━━ Record set

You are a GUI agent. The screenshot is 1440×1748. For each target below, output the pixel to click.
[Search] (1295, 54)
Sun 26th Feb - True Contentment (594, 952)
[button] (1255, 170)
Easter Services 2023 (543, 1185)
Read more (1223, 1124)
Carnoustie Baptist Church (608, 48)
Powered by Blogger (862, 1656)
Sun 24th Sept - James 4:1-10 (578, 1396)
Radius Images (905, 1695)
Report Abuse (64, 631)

━━━━

**What you need to do**:
Format the lines above as a JSON array of strings, with one string per line and blank lines omitted.

**Response to the task**:
[
  "You are a GUI agent. The screenshot is 1440×1748. For each target below, output the pixel to click.",
  "[Search] (1295, 54)",
  "Sun 26th Feb - True Contentment (594, 952)",
  "[button] (1255, 170)",
  "Easter Services 2023 (543, 1185)",
  "Read more (1223, 1124)",
  "Carnoustie Baptist Church (608, 48)",
  "Powered by Blogger (862, 1656)",
  "Sun 24th Sept - James 4:1-10 (578, 1396)",
  "Radius Images (905, 1695)",
  "Report Abuse (64, 631)"
]